Consequently, if you remove it from your Bible, you have no scriptural basis for forbidding incest either (in particular, consensual, adult incest). There are consequences with tampering with Scripture, just as there are consequences with tampering with marriage.
For several years now, I’ve been documenting the growing acceptance of incest in America, and a couple of years ago, when I engaged in an online debate on the subject (on a now defunct website), I was the only one of 5 participants to say that adult consensual incest should remain illegal.
In support of my position, I quoted the wise words of G. K. Chesterton, “Don’t ever take a fence down until you know the reason why it was put up.”

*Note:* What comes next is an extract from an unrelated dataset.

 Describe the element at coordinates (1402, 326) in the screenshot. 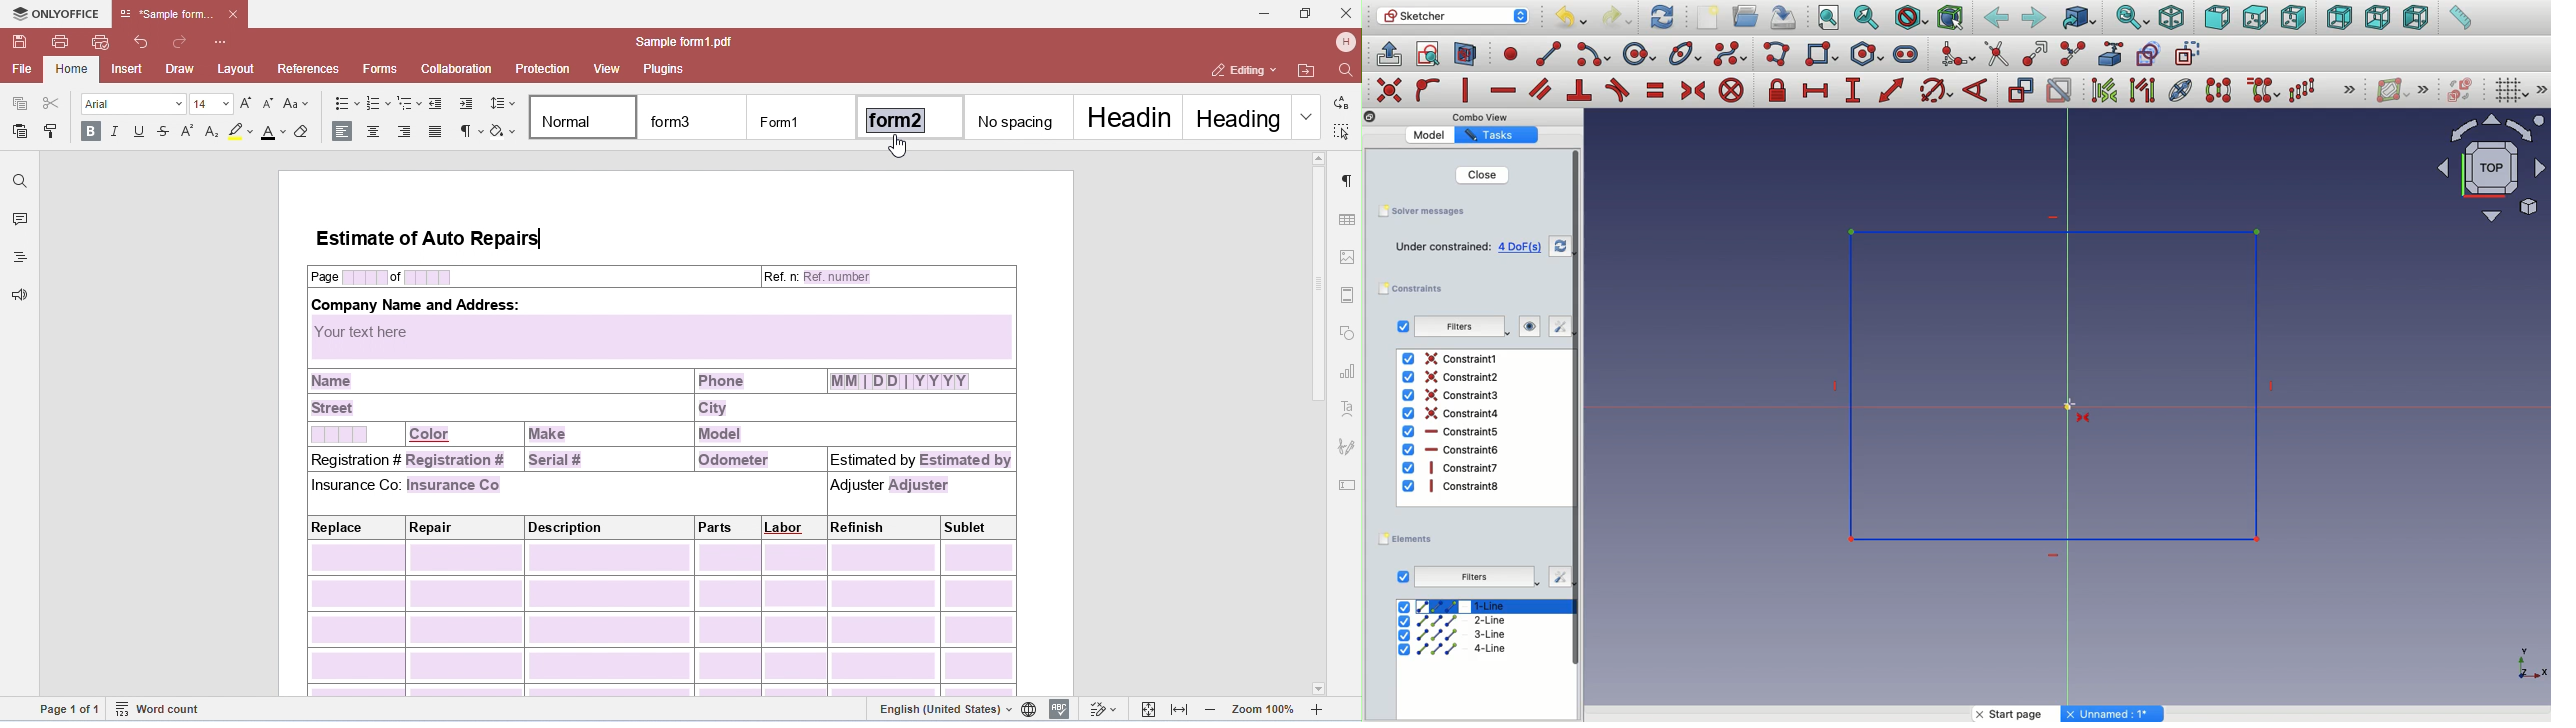

I see `checkbox` at that location.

The interviewer told me that I was the only one even to raise this issue. No one else had considered the larger, societal consequences and no one else considered what might happen in a non-consensual way within the family once the incest taboo was removed.

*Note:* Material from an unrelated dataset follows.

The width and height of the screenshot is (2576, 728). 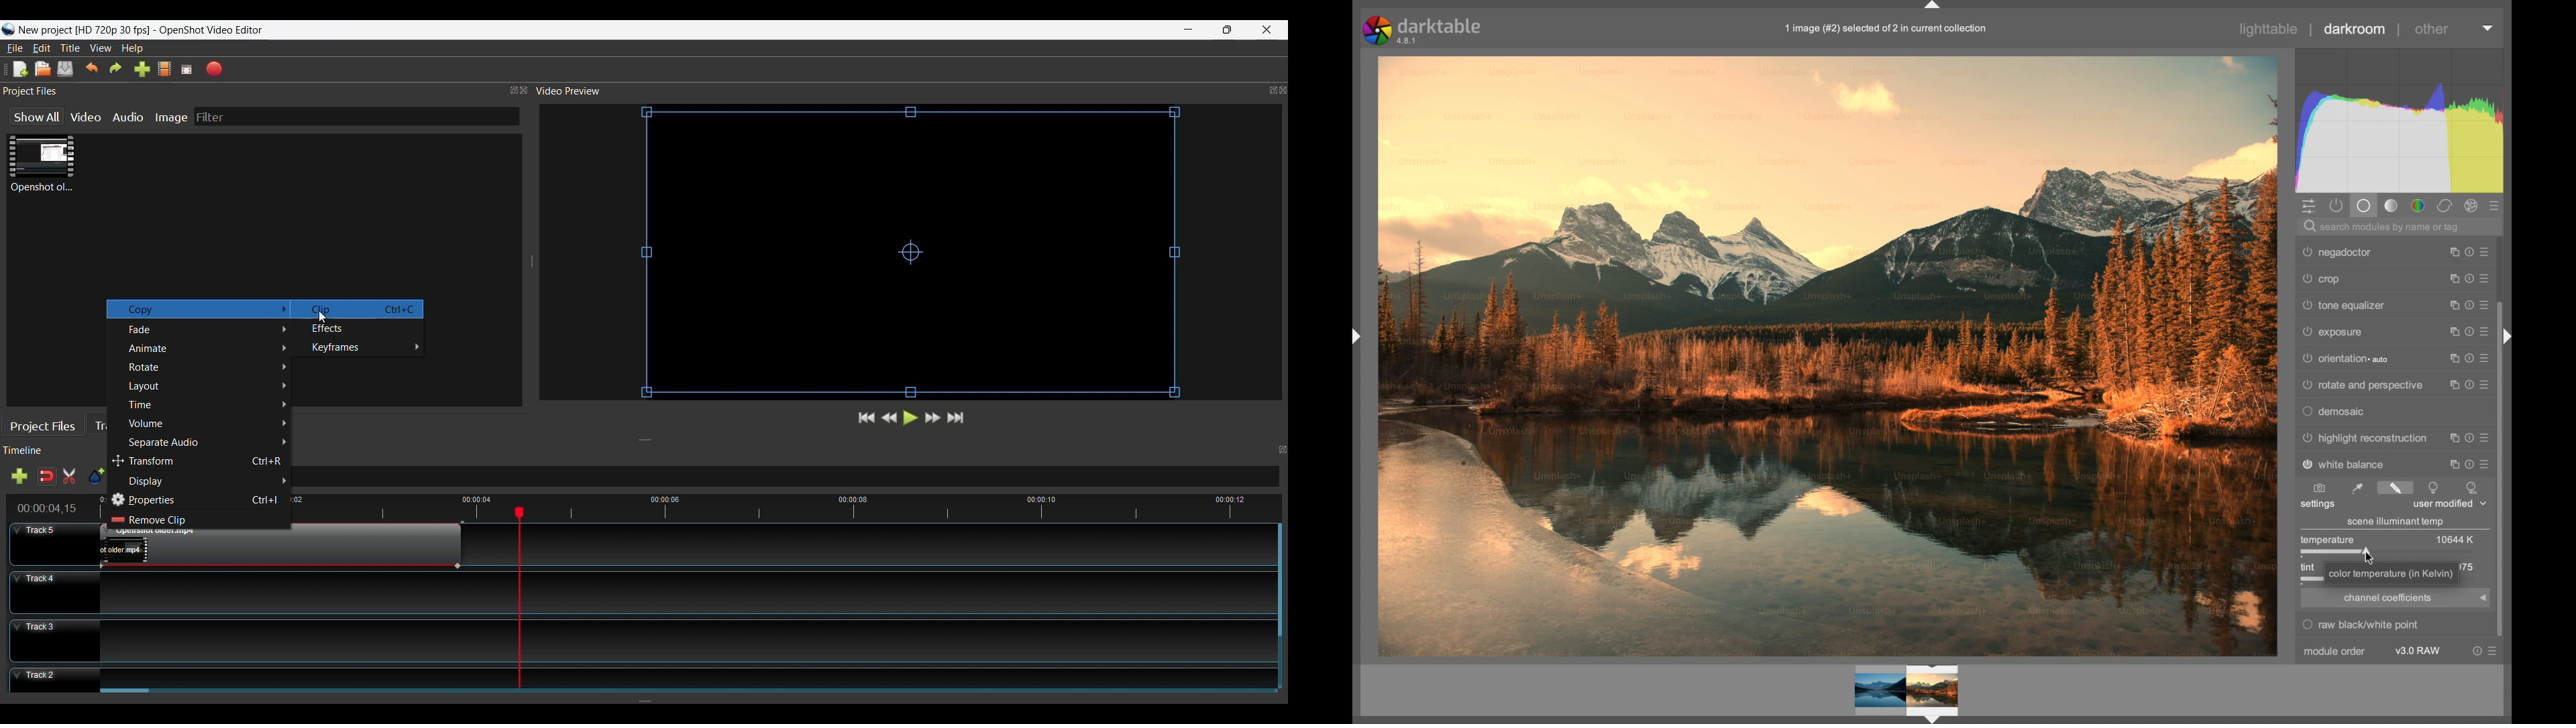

For the long term good of our society, then, we need to keep this wall firmly in place while rebuilding the wall against homosexual “marriages.” And while we’re at it, let’s rebuild the wall against no-fault divorce, since a true wedding vow does not say “as long as we both shall love” but “as long as we both shall live.”
And so, we say to this mother and son, “You might well be experiencing the most intense feelings you’ve ever had for another individual, and you might feel that your love is absolutely pure. But your relationship is not what God intended, and as a society, we cannot condone it.”
The real question, though, is what will gay activists say? Will they be silent, lest they condemn their own consensual, loving relationships? Or will they take a hypocritical stand and say, “Love is only love when it fits our particular parameters”?
They are damned if they do and damned if they don’t. They cannot have it both ways.